By the time he was halfway to the main gate, he was second-guessing himself. Showing up at practice probably wasn’t the best idea. She’d said she didn’t need his help. She didn’t invite him.
He was probably the last person she wanted to see. Probably, hell. He
was
the last person she’d want to see.
It was foolish to think helping out a team of eight-year-olds would do anything to ease his guilt.
Or help her move forward.
He didn’t have to spend a whole season coaching a team to find the time to apologize to her. He could call her on the phone, ask for a meeting. For that matter, he could email her.

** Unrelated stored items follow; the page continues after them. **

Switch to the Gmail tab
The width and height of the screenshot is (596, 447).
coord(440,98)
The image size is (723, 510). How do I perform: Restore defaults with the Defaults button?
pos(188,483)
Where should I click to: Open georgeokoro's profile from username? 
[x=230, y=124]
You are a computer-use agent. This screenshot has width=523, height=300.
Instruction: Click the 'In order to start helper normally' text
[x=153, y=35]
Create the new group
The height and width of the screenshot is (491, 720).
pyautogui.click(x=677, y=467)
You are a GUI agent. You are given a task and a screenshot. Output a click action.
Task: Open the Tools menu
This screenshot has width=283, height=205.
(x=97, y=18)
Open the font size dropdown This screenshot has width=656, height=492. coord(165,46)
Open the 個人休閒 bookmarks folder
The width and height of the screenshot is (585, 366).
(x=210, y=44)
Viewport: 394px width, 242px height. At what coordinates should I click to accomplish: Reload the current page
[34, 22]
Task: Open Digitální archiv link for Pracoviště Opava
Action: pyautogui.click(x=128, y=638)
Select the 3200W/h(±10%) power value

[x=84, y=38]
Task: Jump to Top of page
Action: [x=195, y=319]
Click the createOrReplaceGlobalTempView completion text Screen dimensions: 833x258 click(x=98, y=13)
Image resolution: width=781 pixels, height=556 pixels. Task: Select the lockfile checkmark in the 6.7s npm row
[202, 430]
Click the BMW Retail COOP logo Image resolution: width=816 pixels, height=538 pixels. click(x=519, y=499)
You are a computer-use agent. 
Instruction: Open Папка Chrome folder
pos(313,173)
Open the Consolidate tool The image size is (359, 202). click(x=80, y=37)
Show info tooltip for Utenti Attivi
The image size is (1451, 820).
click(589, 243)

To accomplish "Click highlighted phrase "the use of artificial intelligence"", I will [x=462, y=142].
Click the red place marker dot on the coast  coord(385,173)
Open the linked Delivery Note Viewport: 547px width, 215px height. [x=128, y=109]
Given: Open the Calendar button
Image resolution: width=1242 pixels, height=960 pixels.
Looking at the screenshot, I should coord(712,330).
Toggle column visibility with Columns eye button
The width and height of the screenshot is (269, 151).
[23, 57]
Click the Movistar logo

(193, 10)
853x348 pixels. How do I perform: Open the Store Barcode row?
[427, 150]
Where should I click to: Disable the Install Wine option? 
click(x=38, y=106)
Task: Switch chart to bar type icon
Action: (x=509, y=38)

But that would leave the kids without a competent coach.
He made a left turn and drove through Officers’ Housing. There was nothing he could do to bring Frank back. There was nothing he could say to explain his failure to Frank’s widow. But the need to try was overwhelming.
He turned the car around and headed in the opposite direction, back toward the dry cleaners.
On the other hand, he was the reason Maddie was a widow. She needed help, even if she didn’t realize it, and football was something he knew. Her sister was deployed. She was alone.
All alone, because of him.
He owed her. Big time.
It was only football. It had nothing to do with how beautiful she was. Nothing. He barely even noticed. He’d have done the same for any soldier’s widow.
That was a lie. Every cell in his body noticed Maddie Westerfield, but he was old enough to understand the difference between attraction and compatibility. The two of them weren’t compatible. There was no way they could ever be together.
Football. He steered his mind to first downs and punts.